DATASET ENTRIES ->
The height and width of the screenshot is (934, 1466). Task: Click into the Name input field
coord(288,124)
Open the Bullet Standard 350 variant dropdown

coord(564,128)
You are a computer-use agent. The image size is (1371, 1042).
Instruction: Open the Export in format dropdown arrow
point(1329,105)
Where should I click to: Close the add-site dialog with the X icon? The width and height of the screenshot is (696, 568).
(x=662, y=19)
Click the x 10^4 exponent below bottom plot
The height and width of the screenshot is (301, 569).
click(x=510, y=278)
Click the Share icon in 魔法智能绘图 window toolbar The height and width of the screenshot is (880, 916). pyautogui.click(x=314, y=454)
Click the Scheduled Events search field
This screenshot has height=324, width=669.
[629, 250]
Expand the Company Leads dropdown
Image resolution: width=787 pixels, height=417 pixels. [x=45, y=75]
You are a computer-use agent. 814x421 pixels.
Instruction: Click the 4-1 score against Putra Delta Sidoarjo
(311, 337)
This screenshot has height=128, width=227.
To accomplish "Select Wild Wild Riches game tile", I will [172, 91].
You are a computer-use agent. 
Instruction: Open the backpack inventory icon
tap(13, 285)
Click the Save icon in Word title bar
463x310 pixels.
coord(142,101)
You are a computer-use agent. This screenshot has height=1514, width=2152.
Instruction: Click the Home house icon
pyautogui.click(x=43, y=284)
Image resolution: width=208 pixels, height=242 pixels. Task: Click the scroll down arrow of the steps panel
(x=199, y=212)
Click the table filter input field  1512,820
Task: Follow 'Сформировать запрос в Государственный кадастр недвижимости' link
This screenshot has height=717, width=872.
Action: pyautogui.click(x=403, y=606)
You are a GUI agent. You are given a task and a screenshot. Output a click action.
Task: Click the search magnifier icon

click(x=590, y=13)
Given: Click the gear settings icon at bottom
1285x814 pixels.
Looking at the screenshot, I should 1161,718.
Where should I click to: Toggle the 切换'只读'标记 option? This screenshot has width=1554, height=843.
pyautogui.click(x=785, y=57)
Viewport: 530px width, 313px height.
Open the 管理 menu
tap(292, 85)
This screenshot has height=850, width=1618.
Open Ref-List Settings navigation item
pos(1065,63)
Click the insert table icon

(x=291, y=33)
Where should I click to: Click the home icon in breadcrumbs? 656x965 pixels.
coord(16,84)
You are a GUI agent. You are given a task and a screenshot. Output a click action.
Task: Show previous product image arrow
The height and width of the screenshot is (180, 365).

EXERCISE AIM ->
How many lines of the listing above contain the string "pixels"? Reply with the number alone.

EXERCISE RESPONSE ->
6